Volta Labs has successfully secured funding worth $20 million to address a growing genomics bottleneck.
The Series A round was led by Maverick Ventures (Maverick also led a previous seed round). Along with participation from Khosla Ventures, Casdin Capital, and E14 Funds. Participants also include Illumina co-founder John Stuelpnagel. There are other big names in the genetics space also. For example, Anne Wojcicki, CEO of 23andMe, and Paul McEwan, founder of Kapa Biosystems. McEwan specifically has led sequencing sample prep programs at Roche Sequencing Solutions.
In 20 years sequencing a human – or an animal’s genome has made huge progress in terms of time taken and budget required. Despite massive improvements in this technology, the process can still be a bit clunky in the lab. Hence, Volta Labs is trying to bring focus on the boring parts of processing the genome.

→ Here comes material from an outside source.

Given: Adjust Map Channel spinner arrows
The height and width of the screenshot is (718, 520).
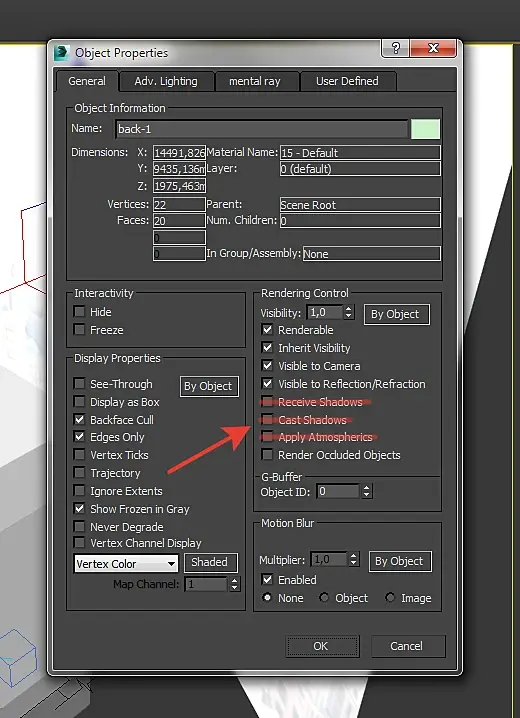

The origin story of Volta Labs
Volta Labs was founded in 2018. It is a startup spun out of MIT’s media lab. It focuses on creating a programmable approach to DNA sample prep. The team is in the process of creating a desktop-sized instrument that can automate the processes used to get genetic samples ready.
CEO and co-founder Udayan Umapathi says that today, even he as a non-biologist can sequence a genome in a day or two on the bench. But if the steps to prepare the samples are looked at carefully, it’s still lagging by a large margin. It’s almost been neglected.
Back in 2015 Umapathi was working on his graduate thesis at MIT. He noticed that the existing technologies for moving, mixing, and heating fluids were archaic. Therefore, he concluded that if biology is to be done at a mass scale then automation of biology has to be built from scratch.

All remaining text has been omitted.